Multi-resource rate limiting for LLM APIs. Reserve tokens before you call, refund what you don't use, stay under the limit across workers.

Works with any LLM provider and any client library — token-throttle limits the rate, not the client.

pip install "token-throttle[redis,tiktoken]>=1.2.0,<1.3.0"   # OpenAI + Redis (recommended)
pip install "token-throttle[redis]>=1.2.0,<1.3.0"            # Any provider + Redis
pip install "token-throttle>=1.2.0,<1.3.0"                   # Any provider + in-memory

Quickstart

OpenAI (built-in helpers)

from openai import AsyncOpenAI
from token_throttle import create_openai_redis_rate_limiter

client = AsyncOpenAI()
limiter = create_openai_redis_rate_limiter(
    redis_client, rpm=10_000, tpm=2_000_000,
)

# 1. Reserve capacity (blocks until available)
request = dict(model="gpt-4.1", messages=[{"role": "user", "content": "Hi"}])
reservation = await limiter.acquire_capacity_for_request(**request, extra_usage=None)

# 2. Make the API call
response = await client.chat.completions.create(**request)

# 3. Refund unused tokens
await limiter.refund_capacity_from_response(reservation, response)
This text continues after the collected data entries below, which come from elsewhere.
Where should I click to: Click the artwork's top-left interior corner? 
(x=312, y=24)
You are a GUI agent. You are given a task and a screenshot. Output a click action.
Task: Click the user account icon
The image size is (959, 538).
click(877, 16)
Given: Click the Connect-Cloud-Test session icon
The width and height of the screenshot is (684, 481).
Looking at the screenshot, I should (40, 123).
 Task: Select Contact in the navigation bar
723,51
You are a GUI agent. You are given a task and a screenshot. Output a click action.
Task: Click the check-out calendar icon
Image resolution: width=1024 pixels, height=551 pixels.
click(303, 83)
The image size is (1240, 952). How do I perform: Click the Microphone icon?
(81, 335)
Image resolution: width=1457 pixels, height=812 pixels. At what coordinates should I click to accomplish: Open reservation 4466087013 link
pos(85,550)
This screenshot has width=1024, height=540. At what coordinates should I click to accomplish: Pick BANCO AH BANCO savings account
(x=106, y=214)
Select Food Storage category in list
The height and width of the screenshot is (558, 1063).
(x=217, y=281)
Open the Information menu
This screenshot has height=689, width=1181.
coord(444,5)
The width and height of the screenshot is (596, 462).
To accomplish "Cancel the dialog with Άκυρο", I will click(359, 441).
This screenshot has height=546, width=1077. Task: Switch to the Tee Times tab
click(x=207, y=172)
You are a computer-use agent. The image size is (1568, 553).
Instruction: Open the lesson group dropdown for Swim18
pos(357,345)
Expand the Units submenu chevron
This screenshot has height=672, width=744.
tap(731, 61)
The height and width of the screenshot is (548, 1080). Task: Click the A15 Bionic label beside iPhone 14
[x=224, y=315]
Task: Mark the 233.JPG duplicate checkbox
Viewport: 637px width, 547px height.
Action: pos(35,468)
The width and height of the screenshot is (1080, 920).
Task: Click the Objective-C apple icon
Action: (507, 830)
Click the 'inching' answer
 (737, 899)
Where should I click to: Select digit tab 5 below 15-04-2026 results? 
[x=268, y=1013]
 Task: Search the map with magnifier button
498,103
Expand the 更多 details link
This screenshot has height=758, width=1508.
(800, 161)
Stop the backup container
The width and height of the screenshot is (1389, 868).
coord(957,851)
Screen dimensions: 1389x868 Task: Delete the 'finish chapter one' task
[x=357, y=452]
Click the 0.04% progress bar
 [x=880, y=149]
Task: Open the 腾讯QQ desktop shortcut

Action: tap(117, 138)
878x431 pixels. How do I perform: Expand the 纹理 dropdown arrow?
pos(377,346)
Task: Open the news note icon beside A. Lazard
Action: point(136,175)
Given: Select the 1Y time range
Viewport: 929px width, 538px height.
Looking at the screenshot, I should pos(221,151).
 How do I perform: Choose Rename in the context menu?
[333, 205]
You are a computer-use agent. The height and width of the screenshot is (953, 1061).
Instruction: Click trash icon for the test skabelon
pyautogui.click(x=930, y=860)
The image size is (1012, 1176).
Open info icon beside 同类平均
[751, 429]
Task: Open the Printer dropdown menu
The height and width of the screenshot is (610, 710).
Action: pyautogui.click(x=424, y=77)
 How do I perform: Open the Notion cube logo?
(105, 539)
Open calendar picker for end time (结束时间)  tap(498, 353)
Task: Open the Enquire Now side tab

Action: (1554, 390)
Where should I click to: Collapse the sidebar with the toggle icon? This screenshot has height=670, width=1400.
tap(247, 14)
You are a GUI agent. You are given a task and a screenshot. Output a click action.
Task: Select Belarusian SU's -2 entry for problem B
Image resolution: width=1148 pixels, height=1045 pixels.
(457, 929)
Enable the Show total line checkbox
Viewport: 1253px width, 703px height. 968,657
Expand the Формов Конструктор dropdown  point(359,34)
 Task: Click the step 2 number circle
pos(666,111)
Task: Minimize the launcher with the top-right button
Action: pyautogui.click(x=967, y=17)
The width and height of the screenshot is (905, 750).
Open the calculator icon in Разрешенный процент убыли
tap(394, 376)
Any provider (manual usage)

from token_throttle import RateLimiter, Quota, UsageQuotas, RedisBackendBuilder
from token_throttle import PerModelConfig

limiter = RateLimiter(
    lambda model: PerModelConfig(
        quotas=UsageQuotas([
            Quota(metric="requests", limit=1_000, per_seconds=60),
            Quota(metric="input_tokens", limit=80_000, per_seconds=60),
            Quota(metric="output_tokens", limit=20_000, per_seconds=60),
        ]),
    ),
    backend=RedisBackendBuilder(redis_client),
)

# Works with Anthropic, Gemini, local models — anything
reservation = await limiter.acquire_capacity(
    model="claude-sonnet-4-20250514",
    usage={"requests": 1, "input_tokens": 500, "output_tokens": 4_000},
)

response = await call_your_llm(...)  # Use whatever client you want

await limiter.refund_capacity(
    actual_usage={"requests": 1, "input_tokens": 480, "output_tokens": 1_200},
    reservation=reservation,
)
# Unused 2,800 output tokens returned to the pool

Why token-throttle

The problem: You're running parallel LLM calls (batch processing, agents, multiple services sharing a key). Simple rate limiters waste throughput because they reserve worst-case tokens and never give them back. You hit 429s or crawl at half capacity.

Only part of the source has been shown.